# REQUEST:
Please retype every one of the items below word for word, leaving each line unchanged.

— begin SUPPLIED RECORDS —

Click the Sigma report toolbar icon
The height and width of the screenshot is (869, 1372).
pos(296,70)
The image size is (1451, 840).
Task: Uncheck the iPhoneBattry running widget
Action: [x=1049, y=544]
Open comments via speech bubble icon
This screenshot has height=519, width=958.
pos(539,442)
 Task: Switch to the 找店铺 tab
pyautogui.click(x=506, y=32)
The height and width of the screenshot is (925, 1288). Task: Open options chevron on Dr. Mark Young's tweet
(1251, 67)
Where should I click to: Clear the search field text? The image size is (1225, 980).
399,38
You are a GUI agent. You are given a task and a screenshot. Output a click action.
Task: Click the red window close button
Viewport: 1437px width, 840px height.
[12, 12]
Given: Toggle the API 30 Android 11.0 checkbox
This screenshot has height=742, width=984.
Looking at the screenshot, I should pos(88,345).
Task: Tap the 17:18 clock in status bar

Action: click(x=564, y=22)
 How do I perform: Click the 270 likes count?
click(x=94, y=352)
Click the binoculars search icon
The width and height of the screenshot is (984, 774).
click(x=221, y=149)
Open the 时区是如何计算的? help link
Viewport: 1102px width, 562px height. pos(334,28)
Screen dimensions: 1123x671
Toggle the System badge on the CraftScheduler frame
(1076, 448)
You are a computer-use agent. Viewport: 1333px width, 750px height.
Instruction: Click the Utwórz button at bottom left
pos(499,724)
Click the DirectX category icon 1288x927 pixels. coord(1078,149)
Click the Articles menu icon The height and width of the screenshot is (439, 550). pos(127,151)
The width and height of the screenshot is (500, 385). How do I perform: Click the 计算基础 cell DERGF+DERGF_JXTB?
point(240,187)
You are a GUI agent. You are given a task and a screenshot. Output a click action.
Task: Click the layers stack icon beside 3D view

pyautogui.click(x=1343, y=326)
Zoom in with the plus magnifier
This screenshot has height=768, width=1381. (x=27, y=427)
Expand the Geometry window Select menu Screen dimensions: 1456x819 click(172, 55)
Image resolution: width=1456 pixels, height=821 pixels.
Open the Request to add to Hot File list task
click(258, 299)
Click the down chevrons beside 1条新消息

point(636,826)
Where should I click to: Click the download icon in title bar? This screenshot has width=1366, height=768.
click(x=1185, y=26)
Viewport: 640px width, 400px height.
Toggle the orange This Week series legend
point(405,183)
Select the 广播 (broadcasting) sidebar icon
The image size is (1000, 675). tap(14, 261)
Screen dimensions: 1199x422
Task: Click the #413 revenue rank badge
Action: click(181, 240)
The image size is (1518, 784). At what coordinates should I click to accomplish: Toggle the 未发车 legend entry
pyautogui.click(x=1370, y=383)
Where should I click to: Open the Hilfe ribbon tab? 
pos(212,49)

— end SUPPLIED RECORDS —

# TASK SOLUTION:
Click the Sigma report toolbar icon
The height and width of the screenshot is (869, 1372).
pos(296,70)
The image size is (1451, 840).
Task: Uncheck the iPhoneBattry running widget
Action: [x=1049, y=544]
Open comments via speech bubble icon
This screenshot has height=519, width=958.
pos(539,442)
 Task: Switch to the 找店铺 tab
pyautogui.click(x=506, y=32)
The height and width of the screenshot is (925, 1288). Task: Open options chevron on Dr. Mark Young's tweet
(1251, 67)
Where should I click to: Clear the search field text? The image size is (1225, 980).
399,38
You are a GUI agent. You are given a task and a screenshot. Output a click action.
Task: Click the red window close button
Viewport: 1437px width, 840px height.
[12, 12]
Given: Toggle the API 30 Android 11.0 checkbox
This screenshot has height=742, width=984.
Looking at the screenshot, I should pos(88,345).
Task: Tap the 17:18 clock in status bar

Action: click(x=564, y=22)
 How do I perform: Click the 270 likes count?
click(x=94, y=352)
Click the binoculars search icon
The width and height of the screenshot is (984, 774).
click(x=221, y=149)
Open the 时区是如何计算的? help link
Viewport: 1102px width, 562px height. pos(334,28)
Screen dimensions: 1123x671
Toggle the System badge on the CraftScheduler frame
(1076, 448)
You are a computer-use agent. Viewport: 1333px width, 750px height.
Instruction: Click the Utwórz button at bottom left
pos(499,724)
Click the DirectX category icon 1288x927 pixels. coord(1078,149)
Click the Articles menu icon The height and width of the screenshot is (439, 550). pos(127,151)
The width and height of the screenshot is (500, 385). How do I perform: Click the 计算基础 cell DERGF+DERGF_JXTB?
point(240,187)
You are a GUI agent. You are given a task and a screenshot. Output a click action.
Task: Click the layers stack icon beside 3D view

pyautogui.click(x=1343, y=326)
Zoom in with the plus magnifier
This screenshot has height=768, width=1381. (x=27, y=427)
Expand the Geometry window Select menu Screen dimensions: 1456x819 click(172, 55)
Image resolution: width=1456 pixels, height=821 pixels.
Open the Request to add to Hot File list task
click(258, 299)
Click the down chevrons beside 1条新消息

point(636,826)
Where should I click to: Click the download icon in title bar? This screenshot has width=1366, height=768.
click(x=1185, y=26)
Viewport: 640px width, 400px height.
Toggle the orange This Week series legend
point(405,183)
Select the 广播 (broadcasting) sidebar icon
The image size is (1000, 675). tap(14, 261)
Screen dimensions: 1199x422
Task: Click the #413 revenue rank badge
Action: click(181, 240)
The image size is (1518, 784). At what coordinates should I click to accomplish: Toggle the 未发车 legend entry
pyautogui.click(x=1370, y=383)
Where should I click to: Open the Hilfe ribbon tab? 
pos(212,49)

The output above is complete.